Volunteers make four visits per class, introducing a recipe — yogurt parfaits with pineapple and blueberries or veggies and dip, for example — each time.

'If you try it, you get a sticker'

The recipes use affordable, accessible ingredients that kids are unlikely to be eating already. All have fun names, like "Silly Dilly Dip," a practice proven to improve the odds that kids will try new foods, Ambroz said.

On salad-making day, volunteers aren't allowed to tell the kids they're eating spinach until the end, when the teacher samples it. That's because many kids automatically assume they won't like it, Ambroz said.

Having a positive attitude toward food — and not forcing kids to eat things — are important components, Ambroz said.
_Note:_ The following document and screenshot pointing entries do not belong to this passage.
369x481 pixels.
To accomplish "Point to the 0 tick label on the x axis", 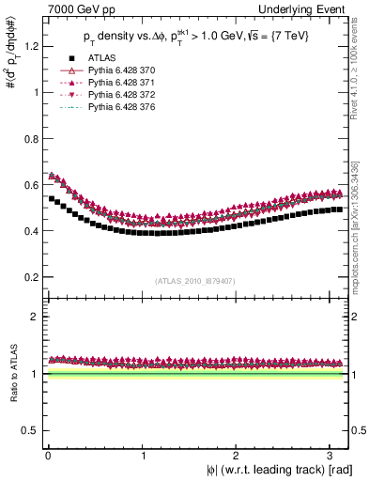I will [46, 454].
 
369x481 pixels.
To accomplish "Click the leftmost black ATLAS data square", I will [51, 198].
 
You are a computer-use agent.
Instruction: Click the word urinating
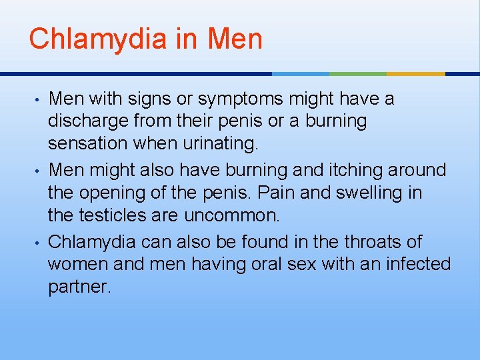[221, 143]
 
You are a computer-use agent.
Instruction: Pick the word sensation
[91, 143]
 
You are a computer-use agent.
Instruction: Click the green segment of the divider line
[358, 73]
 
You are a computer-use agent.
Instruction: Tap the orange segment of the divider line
[416, 73]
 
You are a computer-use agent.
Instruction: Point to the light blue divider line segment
[301, 73]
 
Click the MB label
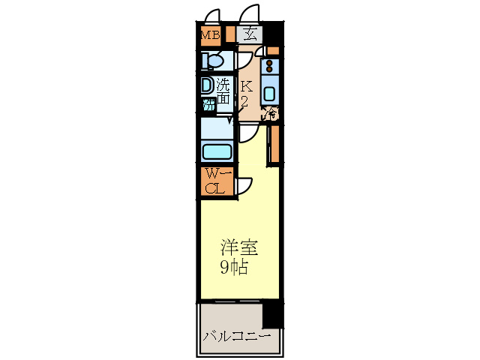[209, 34]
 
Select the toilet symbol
[212, 61]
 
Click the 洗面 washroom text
[224, 93]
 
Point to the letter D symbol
[207, 85]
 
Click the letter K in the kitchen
[246, 85]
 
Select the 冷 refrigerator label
[271, 115]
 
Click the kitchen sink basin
[271, 94]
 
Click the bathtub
[218, 152]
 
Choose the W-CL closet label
[215, 181]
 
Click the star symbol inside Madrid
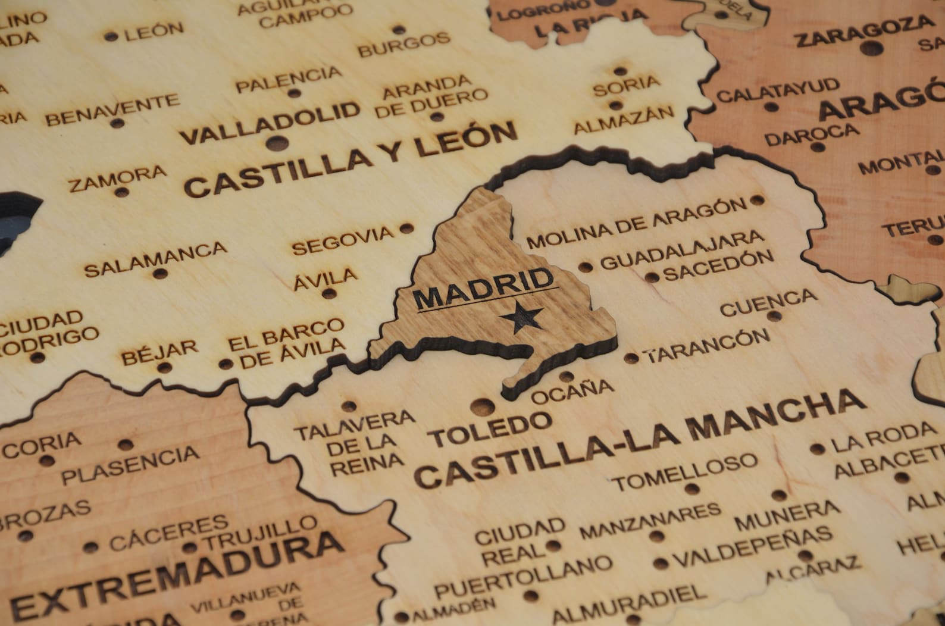click(521, 318)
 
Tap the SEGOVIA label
click(343, 239)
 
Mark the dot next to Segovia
click(406, 228)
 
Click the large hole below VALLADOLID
click(274, 143)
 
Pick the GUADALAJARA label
click(682, 250)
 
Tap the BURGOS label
click(405, 45)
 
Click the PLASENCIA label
click(131, 465)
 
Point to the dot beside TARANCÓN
click(631, 358)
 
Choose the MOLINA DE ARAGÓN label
click(637, 224)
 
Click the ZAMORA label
click(117, 179)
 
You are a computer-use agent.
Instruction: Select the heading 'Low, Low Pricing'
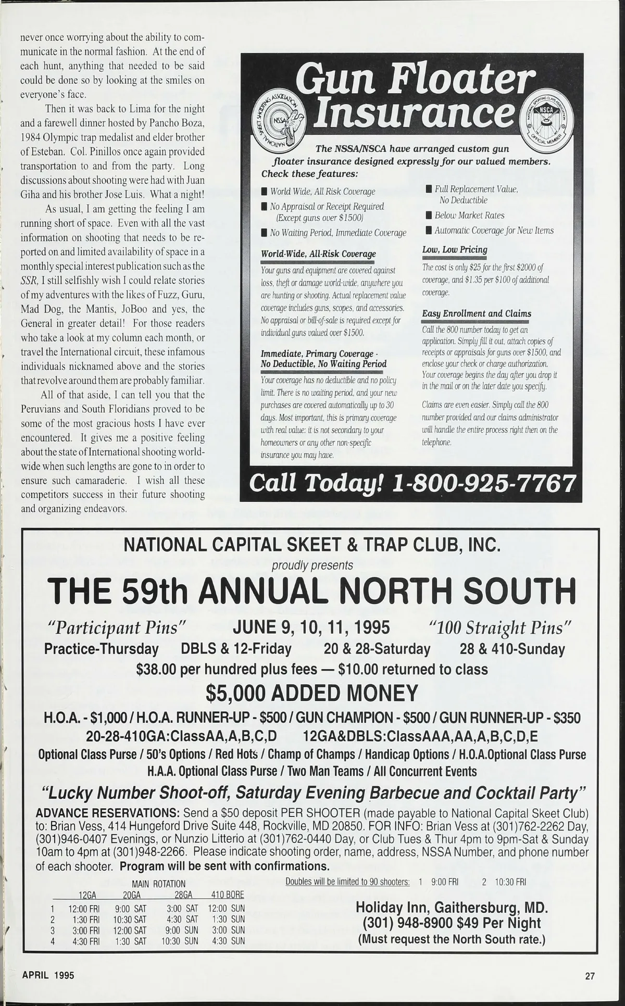click(454, 250)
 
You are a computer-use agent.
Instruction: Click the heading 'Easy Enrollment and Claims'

"Remember, you can try a little of it and throw it away," Busch instructed her class. "But if you try it, you get a sticker."

Mary Beth Wehrman volunteered with the program last year, when her youngest was a first-grader, and continued this year. "I love that it's called Food Explorers because that's what explorers do — they touch, feel and taste," she said.

Several weeks ago, she brought in a whole pineapple, which many students had never seen.

Food Explorers is great, she said, because it exposes kids to so many different foods. When making meals at home, "You get in a rut where you only make certain things," she said.

The program works because it puts kids in a different environment than they're usually in when eating. At school, it's their decision whether to try a food, she said.

First-grader Owen Swanson is "kind of picky at home. I'm less picky at school," he said. "I thought [the salad] was going to be icky, but it was yummy."

Food service manager Cheryl Rosa tries to offer some of the new items, including spinach and jicama, in the cafeteria. "If we start with our kids young, when they get to middle school, they're not going to say, 'Yuck,' " she said.

Red Pine Principal Gary Anger said the program fits well with his school's focus on health and wellness.

Access and exposure to fresh foods is important from an equity perspective, too, because poor nutrition contributes to health disparities between socioeconomic groups, he said. About 20 percent of Red Pine students receive free or reduced-price lunches, he said, and there are "real economic gaps in our school."

"[Food Explorers] has really made a huge difference. We firmly believe that healthy kids do better in school … and we've seen great results in our academics and behavior," he said.